The principal of Kellits High School, Texal Christie, is seeking assistance to help his school develop its sports department, starting with the construction of a playfield.
Christie shared that for many years, the students have shown an interest in netball, football, and track and field, prompting the institution to create teams for the sport. However, he says the lack of resources has made it difficult for the teams to develop and attain their true potential.
“We need help with our sports department. As a non-traditional school, [sports] is one area that we’re working on building up. For our football and netball teams, if we could get some kind of assistance for them, for example, a container they could have for a gym, something like that would be good,” Christie told Our Today.
“The same students who go to Edwin Allen. They are from the same homes here. We know they have the talent. We just need a little help. If we get a little help, they can do just as well or even better,” he added.
The Kellits High principal said that he has contacted the Ministry of Education for assistance with clearing a playfield for the students, which they have promised to send a representative to facilitate the process. However, this has not yet been done, and the students are still without a field.
The football coach at Kellits High School, Kaldone Harris, said the promise for a playfield was made more than 10 years ago.
“We don’t have a playing field for ourselves. We use the Morant Housing Scheme, which is the community centre field. We’re working on a field about 10 years before I’ve been here, and it’s at the same stage since I’ve been here, and I’ve been here for five years. We haven’t made any progress,” he told Our Today.
He lamented the lack of a proper playing field, acknowledging the challenges faced by the rural school.
“We’re here in the rural parts of Clarendon, and you know, for schools like this, which is not a traditional high school, we know that students, most of them, are not academically inclined and probably need more physical activities we can push them in. So, I think sports is an avenue that we can really get them to perform and show their talents,” he shared.
Harris said that the team, despite facing setbacks in the ongoing Dacosta Cup football competition, has shown promise.
He shared that they recently competed in the schoolboy football competition for the under-14s and under-16s. However, they did not make it out of the zoning round. He said the team missed the second round of the under-16 competition by one point.
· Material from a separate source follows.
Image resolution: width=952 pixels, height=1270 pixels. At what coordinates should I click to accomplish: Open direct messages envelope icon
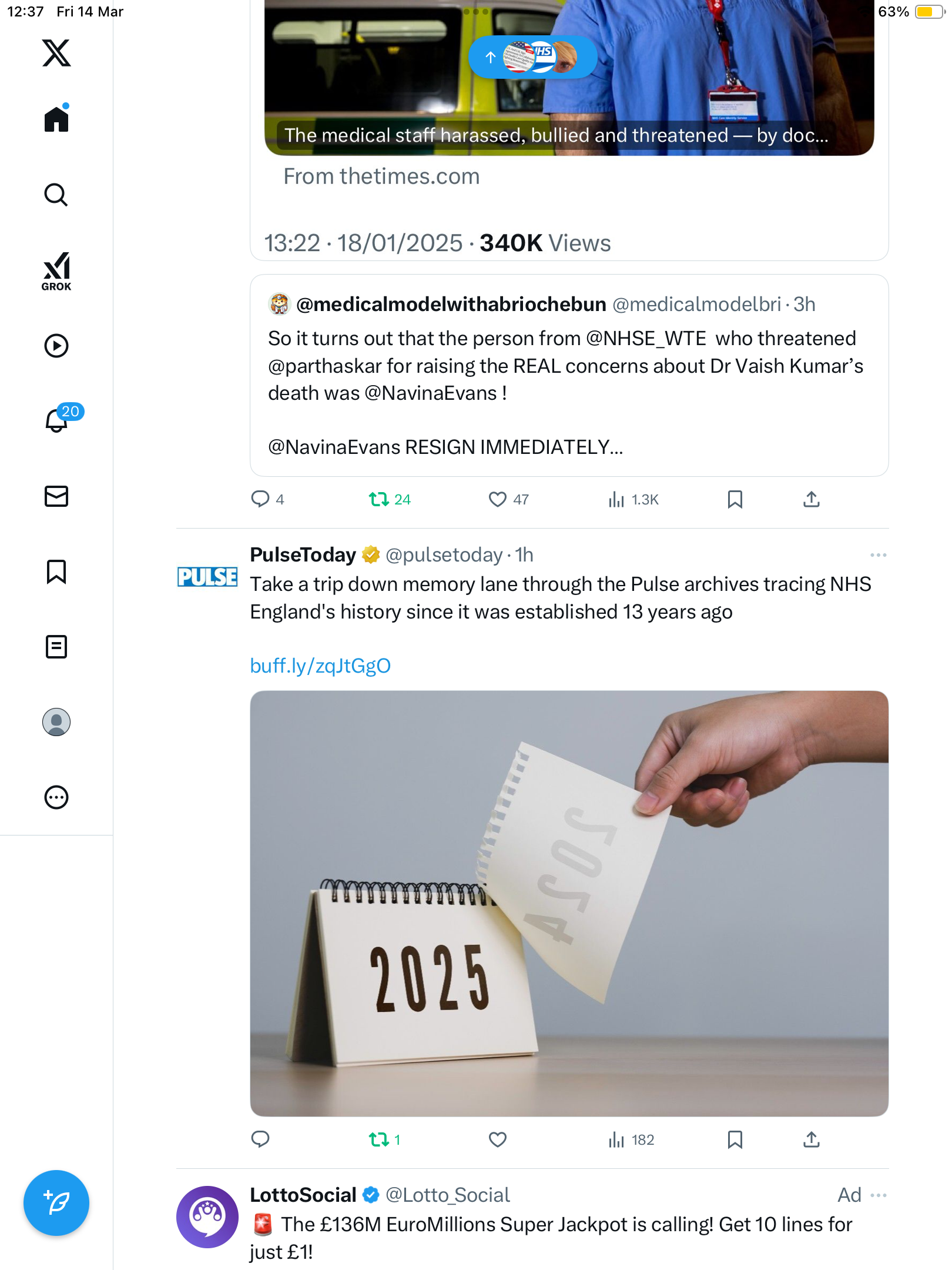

Harris expressed aspirations to expose the boys to more competitions, allowing them to camp and gain valuable experience. However, the absence of a dedicated playfield hinders practice sessions.
“It is a community centre that [we use to practice], so in the evenings, the boys from the community want to play their football, so we can’t stop them from playing because it’s a community field. We have to finish training a bit early, or sometimes we can’t train because they have a match on the field, [and] we can’t stop them from doing that. If it was our field, then we would have more control over what is being done,” he told Our Today.
Barrington Richardson, regional director in the Ministry of Education, promised to discuss the needs highlighted with a view to finding a solution going forward.